Isn’t a naive solution O(n), instead of O(n^2)?

#include <bits/stdc++.h>
#define ll long long
#define llinf LLONG_MAX
#define llminf LLONG_MIN
#define inf INT_MAX
#define minf INT_MIN
unsigned long int M = 1000000007;

using namespace std;

int main() {
    int t,n;
    cin >> t;
    while (t--) {
        cin >> n;
        string s;
        cin >> s;
        string ans = "";
        for (int i = 0;i<n;i++) {
            if (i%2==0) {
                if (s[i/2]=='1') {
                    ans=ans+'1';
                }
                else {
                    ans='0'+ans;
                }
            }
            else {
                if (s[n-(i/2)-1]=='1') {
                    ans='1'+ans;
                }
                else {
                    ans = ans + '0';
                }
            }
        }
        cout << ans << endl;
    }
}
1 Like

Why is the second if condition " if ( l < R) " necessary. Please explain.
Thank you.

2 Likes

My solution to this problem is giving WA. Here is the test case that failed.

To me, it seems correct… Can someone please explain this to me.

Here is my code.

#include<bits/stdc++.h>

using namespace std;

int main(){
    int t;
    cin>>t;
    while(t){
        string str,temp;
        int n;
        cin>>n>>str;
        int i =0,j=str.length()-1,ctr=0;
        while(i<=j){
            if(ctr%2){
                if(str[j--] == '1')
                    temp = "1"+temp;
                else
                    temp = temp + "0";
            }
            else{
                if(str[i++] == '0')
                    temp = "0" + temp;
                else
                    temp = temp + "1";
            }
            ctr++;
        }
        cout<<temp<<'\n';
        t--;
    }
    return 0;
}

I guess it is O(n^2) as inserts in the 0th index would be an O(n) operation itself in a string.

1 Like

In my implementation, that takes care of the case when the string is odd.
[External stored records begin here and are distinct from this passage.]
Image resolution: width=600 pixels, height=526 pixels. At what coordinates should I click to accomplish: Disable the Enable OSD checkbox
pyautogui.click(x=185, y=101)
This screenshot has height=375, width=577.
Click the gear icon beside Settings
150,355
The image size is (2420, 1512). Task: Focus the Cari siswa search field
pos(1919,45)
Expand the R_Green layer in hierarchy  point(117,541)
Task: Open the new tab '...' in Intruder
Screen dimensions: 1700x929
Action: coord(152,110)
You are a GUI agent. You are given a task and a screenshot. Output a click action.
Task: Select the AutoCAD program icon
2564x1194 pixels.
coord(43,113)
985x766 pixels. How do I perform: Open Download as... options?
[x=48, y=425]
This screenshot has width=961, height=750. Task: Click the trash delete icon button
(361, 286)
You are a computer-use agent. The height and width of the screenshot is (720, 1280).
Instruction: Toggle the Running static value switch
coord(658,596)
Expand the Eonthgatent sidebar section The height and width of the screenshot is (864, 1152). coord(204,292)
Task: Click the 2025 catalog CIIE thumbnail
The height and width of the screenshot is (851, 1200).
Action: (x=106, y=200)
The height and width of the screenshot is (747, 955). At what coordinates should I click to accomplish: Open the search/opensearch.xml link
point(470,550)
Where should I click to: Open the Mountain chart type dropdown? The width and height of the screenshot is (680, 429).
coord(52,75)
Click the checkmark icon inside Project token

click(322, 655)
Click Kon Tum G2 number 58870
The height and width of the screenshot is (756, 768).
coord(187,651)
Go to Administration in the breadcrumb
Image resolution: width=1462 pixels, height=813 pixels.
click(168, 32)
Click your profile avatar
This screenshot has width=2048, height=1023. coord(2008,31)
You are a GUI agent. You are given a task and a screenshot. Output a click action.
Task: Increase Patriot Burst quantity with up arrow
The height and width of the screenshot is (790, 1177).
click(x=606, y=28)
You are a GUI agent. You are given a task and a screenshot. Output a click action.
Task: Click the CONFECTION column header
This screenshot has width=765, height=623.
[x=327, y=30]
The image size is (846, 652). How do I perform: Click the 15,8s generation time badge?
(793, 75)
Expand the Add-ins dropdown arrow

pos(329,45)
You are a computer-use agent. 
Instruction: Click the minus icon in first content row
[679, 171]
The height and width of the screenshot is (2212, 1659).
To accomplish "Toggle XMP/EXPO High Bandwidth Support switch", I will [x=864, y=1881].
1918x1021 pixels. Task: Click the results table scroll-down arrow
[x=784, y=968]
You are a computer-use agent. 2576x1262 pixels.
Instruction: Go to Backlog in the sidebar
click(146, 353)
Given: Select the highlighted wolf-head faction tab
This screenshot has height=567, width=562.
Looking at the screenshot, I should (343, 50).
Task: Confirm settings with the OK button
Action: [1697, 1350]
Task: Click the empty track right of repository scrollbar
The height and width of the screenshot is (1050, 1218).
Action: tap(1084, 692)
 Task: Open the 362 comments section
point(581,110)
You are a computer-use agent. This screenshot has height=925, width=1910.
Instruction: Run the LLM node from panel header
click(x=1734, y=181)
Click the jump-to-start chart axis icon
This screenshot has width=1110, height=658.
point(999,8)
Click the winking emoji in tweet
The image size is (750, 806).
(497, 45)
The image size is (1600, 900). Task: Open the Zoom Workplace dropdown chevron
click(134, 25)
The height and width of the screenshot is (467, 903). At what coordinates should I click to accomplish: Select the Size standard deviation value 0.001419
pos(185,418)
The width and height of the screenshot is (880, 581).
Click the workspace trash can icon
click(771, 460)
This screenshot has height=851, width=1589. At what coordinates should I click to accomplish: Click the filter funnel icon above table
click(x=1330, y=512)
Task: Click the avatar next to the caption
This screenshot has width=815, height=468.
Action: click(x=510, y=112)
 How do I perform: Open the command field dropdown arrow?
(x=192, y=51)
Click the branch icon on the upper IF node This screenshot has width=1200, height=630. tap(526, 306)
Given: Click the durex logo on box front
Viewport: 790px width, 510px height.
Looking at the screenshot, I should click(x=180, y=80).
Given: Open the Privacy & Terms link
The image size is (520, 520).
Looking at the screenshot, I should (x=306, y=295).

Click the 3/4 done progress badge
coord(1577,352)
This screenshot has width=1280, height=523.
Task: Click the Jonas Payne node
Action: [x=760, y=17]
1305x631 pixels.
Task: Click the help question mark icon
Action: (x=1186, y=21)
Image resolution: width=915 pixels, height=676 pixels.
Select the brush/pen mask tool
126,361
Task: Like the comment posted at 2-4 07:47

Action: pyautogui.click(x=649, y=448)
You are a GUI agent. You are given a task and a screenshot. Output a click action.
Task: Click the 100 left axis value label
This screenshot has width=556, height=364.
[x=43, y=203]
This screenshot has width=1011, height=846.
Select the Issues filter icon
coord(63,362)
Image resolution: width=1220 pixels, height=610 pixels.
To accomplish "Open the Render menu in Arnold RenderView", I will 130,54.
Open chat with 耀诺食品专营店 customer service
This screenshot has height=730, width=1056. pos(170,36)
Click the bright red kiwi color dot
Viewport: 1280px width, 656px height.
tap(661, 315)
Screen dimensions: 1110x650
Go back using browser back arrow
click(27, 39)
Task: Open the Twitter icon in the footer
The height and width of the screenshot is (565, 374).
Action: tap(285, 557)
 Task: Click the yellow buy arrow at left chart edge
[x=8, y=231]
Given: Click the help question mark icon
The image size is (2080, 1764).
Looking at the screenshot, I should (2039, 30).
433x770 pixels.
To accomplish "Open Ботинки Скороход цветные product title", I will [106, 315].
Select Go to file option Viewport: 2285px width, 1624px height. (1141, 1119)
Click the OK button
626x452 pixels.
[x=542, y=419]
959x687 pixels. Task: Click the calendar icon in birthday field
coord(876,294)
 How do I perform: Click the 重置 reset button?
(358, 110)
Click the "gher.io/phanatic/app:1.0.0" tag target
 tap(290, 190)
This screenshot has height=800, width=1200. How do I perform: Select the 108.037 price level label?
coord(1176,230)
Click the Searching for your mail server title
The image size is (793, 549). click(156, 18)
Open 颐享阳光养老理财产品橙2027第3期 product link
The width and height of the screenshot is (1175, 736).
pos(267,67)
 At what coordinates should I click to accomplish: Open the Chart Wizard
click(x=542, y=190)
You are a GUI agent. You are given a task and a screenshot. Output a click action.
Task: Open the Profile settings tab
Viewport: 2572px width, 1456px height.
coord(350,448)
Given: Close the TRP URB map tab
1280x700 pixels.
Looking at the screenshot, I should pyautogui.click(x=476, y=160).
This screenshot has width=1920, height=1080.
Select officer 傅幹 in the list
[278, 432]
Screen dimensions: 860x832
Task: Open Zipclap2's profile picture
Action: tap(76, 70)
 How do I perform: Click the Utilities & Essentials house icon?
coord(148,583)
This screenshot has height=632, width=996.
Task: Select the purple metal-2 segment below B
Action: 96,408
Without that condition, the middle character would be processed for both Alice and Bob, which is wrong. The condition ensures it’s processed for only Alice.

I’m not sure what you mean, I submitted your code and it gives me AC.

Submission

#include<bits/stdc++.h>
using namespace std;
typedef long long ll;
void solve(string &s)
{
    ll n = s.length();
    vector<char> v;
    for(ll i=0,j=n-1;i<n/2,j>=n/2;i++,j--) // i position = Alice , j position = Bob
    {
            if(s[i]=='0') // Alice ith position insert , 0 -> begin (make small)
            v.insert(v.begin(),'0');
            else
            v.insert(v.end(),'1');
            if(s[j]=='1')     // Bob jth position insert, 1 -> begin (make large)
            v.insert(v.begin(),'1');
            else
            v.insert(v.end(),'0');
    }
   
    for(auto i:v)
     cout<<i<<"";
    cout<<"\n";
}
int main()
{
    ios_base::sync_with_stdio(0);
    cin.tie(0);
    cout.tie(0);
    ll testcases;
    cin>>testcases;
    while(testcases--)
    {
       ll n;
       cin>>n;
       string s;
       cin>>s;
       solve(s);
       
    }
}

Problem Link: Problem link Suspense String
Why my code is not passing all testcases? where I made mistake?

Sorry for pasting the wrong code. I was looking for solutions and it was on my clipboard. Here is the one that I submitted.
submission

The case seems correct still marked as WA.

temp.resize(n); - is wrong in your code.
You resize it to n and then push_back and insert to it.
Better: temp="";
Then it gives AC.

1 Like

How am I wrong in this code?
My Solution
I did what was said in the editorial

You don’t handle odd-length strings correctly.

For example, on testcase

1
3
000

you print 0000 which is obviously wrong.